## Data in this exercise
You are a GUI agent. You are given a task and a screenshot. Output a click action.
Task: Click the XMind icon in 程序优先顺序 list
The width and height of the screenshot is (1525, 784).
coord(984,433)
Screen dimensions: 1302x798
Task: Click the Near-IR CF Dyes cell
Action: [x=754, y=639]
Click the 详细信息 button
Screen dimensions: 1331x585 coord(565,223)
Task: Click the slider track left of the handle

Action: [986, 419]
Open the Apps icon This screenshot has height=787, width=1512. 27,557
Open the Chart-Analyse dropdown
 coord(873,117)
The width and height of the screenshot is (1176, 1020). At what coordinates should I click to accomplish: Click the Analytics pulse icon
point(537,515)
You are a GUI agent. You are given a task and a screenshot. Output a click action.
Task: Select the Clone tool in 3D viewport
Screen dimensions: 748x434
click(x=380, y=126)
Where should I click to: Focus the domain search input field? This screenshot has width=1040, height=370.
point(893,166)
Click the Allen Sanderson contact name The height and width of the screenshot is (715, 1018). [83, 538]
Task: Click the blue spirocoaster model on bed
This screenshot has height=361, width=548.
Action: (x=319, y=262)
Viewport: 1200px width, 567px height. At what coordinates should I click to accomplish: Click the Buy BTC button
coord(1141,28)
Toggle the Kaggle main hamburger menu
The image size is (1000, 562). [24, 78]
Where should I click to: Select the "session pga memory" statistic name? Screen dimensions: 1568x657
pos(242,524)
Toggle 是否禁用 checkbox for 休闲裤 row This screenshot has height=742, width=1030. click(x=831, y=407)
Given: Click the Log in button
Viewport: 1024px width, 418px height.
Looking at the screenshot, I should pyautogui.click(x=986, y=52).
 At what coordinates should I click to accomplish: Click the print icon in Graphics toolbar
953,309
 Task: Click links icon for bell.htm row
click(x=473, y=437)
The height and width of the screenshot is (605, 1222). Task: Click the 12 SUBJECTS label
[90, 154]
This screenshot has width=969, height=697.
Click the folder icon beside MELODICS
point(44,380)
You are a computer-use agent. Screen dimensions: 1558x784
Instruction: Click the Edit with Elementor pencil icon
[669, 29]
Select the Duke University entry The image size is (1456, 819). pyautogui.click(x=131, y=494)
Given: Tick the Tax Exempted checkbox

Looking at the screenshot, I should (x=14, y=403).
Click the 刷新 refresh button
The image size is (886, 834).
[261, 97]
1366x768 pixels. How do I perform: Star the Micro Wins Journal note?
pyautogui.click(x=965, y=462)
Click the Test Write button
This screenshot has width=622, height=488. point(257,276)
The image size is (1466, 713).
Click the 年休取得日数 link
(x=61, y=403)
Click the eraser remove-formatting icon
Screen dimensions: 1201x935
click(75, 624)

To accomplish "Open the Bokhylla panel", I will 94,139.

## The problem
Could you write out every entry above exactly as it appears?

## Answer area
You are a GUI agent. You are given a task and a screenshot. Output a click action.
Task: Click the XMind icon in 程序优先顺序 list
The width and height of the screenshot is (1525, 784).
coord(984,433)
Screen dimensions: 1302x798
Task: Click the Near-IR CF Dyes cell
Action: [x=754, y=639]
Click the 详细信息 button
Screen dimensions: 1331x585 coord(565,223)
Task: Click the slider track left of the handle

Action: [986, 419]
Open the Apps icon This screenshot has height=787, width=1512. 27,557
Open the Chart-Analyse dropdown
 coord(873,117)
The width and height of the screenshot is (1176, 1020). At what coordinates should I click to accomplish: Click the Analytics pulse icon
point(537,515)
You are a GUI agent. You are given a task and a screenshot. Output a click action.
Task: Select the Clone tool in 3D viewport
Screen dimensions: 748x434
click(x=380, y=126)
Where should I click to: Focus the domain search input field? This screenshot has width=1040, height=370.
point(893,166)
Click the Allen Sanderson contact name The height and width of the screenshot is (715, 1018). [83, 538]
Task: Click the blue spirocoaster model on bed
This screenshot has height=361, width=548.
Action: (x=319, y=262)
Viewport: 1200px width, 567px height. At what coordinates should I click to accomplish: Click the Buy BTC button
coord(1141,28)
Toggle the Kaggle main hamburger menu
The image size is (1000, 562). [24, 78]
Where should I click to: Select the "session pga memory" statistic name? Screen dimensions: 1568x657
pos(242,524)
Toggle 是否禁用 checkbox for 休闲裤 row This screenshot has height=742, width=1030. click(x=831, y=407)
Given: Click the Log in button
Viewport: 1024px width, 418px height.
Looking at the screenshot, I should pyautogui.click(x=986, y=52).
 At what coordinates should I click to accomplish: Click the print icon in Graphics toolbar
953,309
 Task: Click links icon for bell.htm row
click(x=473, y=437)
The height and width of the screenshot is (605, 1222). Task: Click the 12 SUBJECTS label
[90, 154]
This screenshot has width=969, height=697.
Click the folder icon beside MELODICS
point(44,380)
You are a computer-use agent. Screen dimensions: 1558x784
Instruction: Click the Edit with Elementor pencil icon
[669, 29]
Select the Duke University entry The image size is (1456, 819). pyautogui.click(x=131, y=494)
Given: Tick the Tax Exempted checkbox

Looking at the screenshot, I should (x=14, y=403).
Click the 刷新 refresh button
The image size is (886, 834).
[261, 97]
1366x768 pixels. How do I perform: Star the Micro Wins Journal note?
pyautogui.click(x=965, y=462)
Click the Test Write button
This screenshot has width=622, height=488. point(257,276)
The image size is (1466, 713).
Click the 年休取得日数 link
(x=61, y=403)
Click the eraser remove-formatting icon
Screen dimensions: 1201x935
click(75, 624)

To accomplish "Open the Bokhylla panel", I will 94,139.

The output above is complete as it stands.